Im übrigen geht die Annahme, die Deutsche Bundespost habe die Entwicklungsförderung von OSI mit öffentlichen Mitteln durch die angesprochene Beschaffungsmaßnahme unterlaufen, deshalb fehl, weil die Ausschreibung diese Entwicklung voll miteinbezogen hat.

Zusatzfragen

* Umfaßt der Auftrag die Lieferung einer festgelegten Zahl von Subsystemen zu bestimmten Terminen zu einem festen Preis, oder wie sehen die Vertragsbestimmungen im einzelnen aus?
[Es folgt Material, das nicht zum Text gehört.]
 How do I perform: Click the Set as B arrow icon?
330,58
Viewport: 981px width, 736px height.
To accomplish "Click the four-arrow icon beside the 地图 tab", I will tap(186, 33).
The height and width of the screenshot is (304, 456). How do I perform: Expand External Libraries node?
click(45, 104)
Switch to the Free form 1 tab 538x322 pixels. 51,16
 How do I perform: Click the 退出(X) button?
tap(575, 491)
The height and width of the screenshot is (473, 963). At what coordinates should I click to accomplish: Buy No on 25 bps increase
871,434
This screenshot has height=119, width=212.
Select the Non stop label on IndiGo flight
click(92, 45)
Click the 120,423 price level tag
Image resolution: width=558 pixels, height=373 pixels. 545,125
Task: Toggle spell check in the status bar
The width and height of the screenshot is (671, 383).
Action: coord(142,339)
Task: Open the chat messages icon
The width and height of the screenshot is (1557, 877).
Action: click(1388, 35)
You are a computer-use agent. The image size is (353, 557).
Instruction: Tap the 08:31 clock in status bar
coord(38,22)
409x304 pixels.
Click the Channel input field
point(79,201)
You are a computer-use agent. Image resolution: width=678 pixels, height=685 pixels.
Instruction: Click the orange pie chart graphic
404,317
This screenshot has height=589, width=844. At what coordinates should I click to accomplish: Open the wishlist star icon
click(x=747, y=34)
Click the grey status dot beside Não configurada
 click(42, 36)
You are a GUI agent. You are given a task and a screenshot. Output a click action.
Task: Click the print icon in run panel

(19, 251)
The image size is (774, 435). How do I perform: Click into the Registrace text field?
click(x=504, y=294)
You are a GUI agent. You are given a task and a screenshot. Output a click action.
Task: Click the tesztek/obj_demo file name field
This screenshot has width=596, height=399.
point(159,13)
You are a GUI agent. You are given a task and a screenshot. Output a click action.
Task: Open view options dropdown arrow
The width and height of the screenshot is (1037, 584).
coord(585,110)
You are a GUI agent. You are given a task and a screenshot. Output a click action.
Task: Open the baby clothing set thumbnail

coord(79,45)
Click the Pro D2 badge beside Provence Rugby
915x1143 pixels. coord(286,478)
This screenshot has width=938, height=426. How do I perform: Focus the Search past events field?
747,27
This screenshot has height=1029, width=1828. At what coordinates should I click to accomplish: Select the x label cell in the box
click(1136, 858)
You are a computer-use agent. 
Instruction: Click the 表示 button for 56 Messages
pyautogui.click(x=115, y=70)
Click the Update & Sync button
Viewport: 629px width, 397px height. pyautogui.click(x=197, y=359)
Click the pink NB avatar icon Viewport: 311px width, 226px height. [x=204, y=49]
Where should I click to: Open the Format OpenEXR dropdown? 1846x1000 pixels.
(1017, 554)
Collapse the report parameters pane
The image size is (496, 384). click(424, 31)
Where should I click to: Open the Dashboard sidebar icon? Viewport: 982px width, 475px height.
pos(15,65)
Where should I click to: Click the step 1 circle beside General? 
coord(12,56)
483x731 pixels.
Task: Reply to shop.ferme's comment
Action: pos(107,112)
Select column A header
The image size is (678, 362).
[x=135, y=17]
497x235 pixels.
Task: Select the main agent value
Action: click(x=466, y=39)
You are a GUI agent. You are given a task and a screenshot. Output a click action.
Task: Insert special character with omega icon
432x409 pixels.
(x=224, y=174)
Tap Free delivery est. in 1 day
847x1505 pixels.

Der mit der Lieferfirma abgeschlossene Rahmenvertrag gestattet es, bis zu 500 DV-Systeme innerhalb von 4 Jahren bedarfsorientiert abzurufen. Es sollen jedoch nur 400 Systeme zur Anwendung kommen.

Einzelheiten des Vertragsinhalts unterliegen dem Vertrauensschutz gemäß der Verdingungsordnung für Leistungen - ausgenommen Bauleistungen -, die von allen öffentlichen Auftraggebern zu beachten sind; sie können daher nicht offengelegt werden.

* Zu welchem Zeitpunkt sollen die ersten Schalterterminals mit Subsystemen und/oder Zentralrechnern online verbunden werden und wann soll die Vernetzung abgeschlossen sein?

Der Zeitpunkt des Anschlusses der Schaltersysteme steht noch nicht fest. Vorrangig ist zunächst der bis Ende 1988 zu realisierende Einsatz der ersten 4000 Systeme im Offline-Betrieb.

* Hat IBM nachgewiesen, daß die Firma innerhalb dieser Zeitvorgaben in der Lage ist, diese Kommunikation im OSI-Standard mit dem System 8100 insgesamt zu beherrschen?

Der Übergang auf OSI-Standard ist vertraglich abgesichert. Die Deutsche Bundespost geht davon aus, daß bis zum Anschlußzeitpunkt der Schaltersysteme an die DV-Subsysteme die angestrebten genormten Schnittstellen gemäß OSI zur Verfügung stehen werden.

* Ist die Konsequenz bekannt, daß die Entwicklungskapazität konkurrierender Hersteller auf IBM-Orientierung festgelegt wird, falls es IBM nicht gelingt, OSl zu realisieren?

Es ist grundsätzlich davon auszugehen, daß der OSI-Standard von allen Herstellern in entsprechende Produkte umgesetzt werden kann.

* Zu welchem Zweck gibt es beim Bundesminister des Innern eine Koordinierungsstelle "Offene Kommunikation; und hätte es nicht nahegelegen, angesichts der Signalwirkung dieser Bestellung sowohl das Bundesministerium des Innern als auch das Bundesministerium Forschung und Technologie vor der Auftragsvergabe zu konsultieren?

Die Deutsche Bundespost hat sich bei der Ausschreibung vom 16. 10. 84 an die im Regierungsbericht zur Informationstechnik (Bundesratsdrucksache 291/84 vom 07. 06. 84) festgelegten Forderungen der Bundesregierung zur "Offenen Kommunikation" gehalten. Eine Einzelfallabstimmung war bei dieser Sachlage nicht notwendig.

Die Statements wurden entnommen der "Drucksache 10/3795 des Deutschen Bundestages - 10. Wahlperiode" und einem Schreiben des parlamentarischen Staatssekretärs Wilhelm Rawe an den Abgeordneten Peter Paterna vom 12. 9. 85.